▶ _AIM OF THE EXERCISE_
Gather every line in the records below that contains the word "will".

▶ _STORED RECORDS_
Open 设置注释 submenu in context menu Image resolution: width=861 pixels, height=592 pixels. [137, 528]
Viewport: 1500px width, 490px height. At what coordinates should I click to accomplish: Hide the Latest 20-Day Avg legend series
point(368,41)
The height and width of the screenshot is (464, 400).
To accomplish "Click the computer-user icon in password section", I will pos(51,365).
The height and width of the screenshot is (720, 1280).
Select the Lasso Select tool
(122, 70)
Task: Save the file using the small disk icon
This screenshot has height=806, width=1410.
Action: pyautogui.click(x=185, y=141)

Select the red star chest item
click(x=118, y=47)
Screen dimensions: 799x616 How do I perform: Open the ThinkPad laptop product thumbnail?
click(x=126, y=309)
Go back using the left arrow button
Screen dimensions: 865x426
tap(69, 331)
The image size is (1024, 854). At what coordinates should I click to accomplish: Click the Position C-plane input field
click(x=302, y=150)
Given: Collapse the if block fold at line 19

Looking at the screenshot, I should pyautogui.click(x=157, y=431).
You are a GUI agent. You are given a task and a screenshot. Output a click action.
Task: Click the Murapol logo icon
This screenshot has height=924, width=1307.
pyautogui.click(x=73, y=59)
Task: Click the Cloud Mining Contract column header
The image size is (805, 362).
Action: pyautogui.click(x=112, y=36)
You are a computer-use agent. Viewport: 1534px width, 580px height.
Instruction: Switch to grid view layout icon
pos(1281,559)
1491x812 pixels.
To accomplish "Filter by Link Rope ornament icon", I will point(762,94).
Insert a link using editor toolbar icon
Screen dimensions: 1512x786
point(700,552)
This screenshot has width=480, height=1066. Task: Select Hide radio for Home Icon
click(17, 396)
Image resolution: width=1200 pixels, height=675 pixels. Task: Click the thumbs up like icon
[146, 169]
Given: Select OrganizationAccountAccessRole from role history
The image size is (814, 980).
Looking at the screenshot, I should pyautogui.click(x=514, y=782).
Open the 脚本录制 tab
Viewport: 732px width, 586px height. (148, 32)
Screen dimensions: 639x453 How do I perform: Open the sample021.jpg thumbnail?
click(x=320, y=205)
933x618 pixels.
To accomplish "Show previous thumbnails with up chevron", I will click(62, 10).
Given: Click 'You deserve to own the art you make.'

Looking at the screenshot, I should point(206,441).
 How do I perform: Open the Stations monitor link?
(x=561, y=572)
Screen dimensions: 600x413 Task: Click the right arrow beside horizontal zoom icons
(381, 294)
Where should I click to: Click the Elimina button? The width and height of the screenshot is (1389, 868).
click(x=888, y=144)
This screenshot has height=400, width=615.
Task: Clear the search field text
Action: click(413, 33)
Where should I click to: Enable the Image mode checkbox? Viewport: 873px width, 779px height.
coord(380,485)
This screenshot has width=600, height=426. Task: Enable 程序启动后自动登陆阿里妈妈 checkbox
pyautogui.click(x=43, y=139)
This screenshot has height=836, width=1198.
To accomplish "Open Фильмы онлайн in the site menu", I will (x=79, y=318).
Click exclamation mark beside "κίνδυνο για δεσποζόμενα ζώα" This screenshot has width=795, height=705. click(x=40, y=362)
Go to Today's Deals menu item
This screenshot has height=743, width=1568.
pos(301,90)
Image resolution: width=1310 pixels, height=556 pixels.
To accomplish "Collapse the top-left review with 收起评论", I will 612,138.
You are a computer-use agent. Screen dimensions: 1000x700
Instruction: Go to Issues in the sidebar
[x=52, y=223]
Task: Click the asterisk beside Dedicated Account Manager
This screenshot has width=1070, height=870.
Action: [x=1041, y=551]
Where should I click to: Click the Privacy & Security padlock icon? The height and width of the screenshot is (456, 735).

▶ _SOLUTION TO THE PROBLEM_
To accomplish "Click the computer-user icon in password section", I will pos(51,365).
To accomplish "Filter by Link Rope ornament icon", I will point(762,94).
To accomplish "Show previous thumbnails with up chevron", I will click(62, 10).
To accomplish "Open Фильмы онлайн in the site menu", I will (x=79, y=318).
To accomplish "Collapse the top-left review with 收起评论", I will 612,138.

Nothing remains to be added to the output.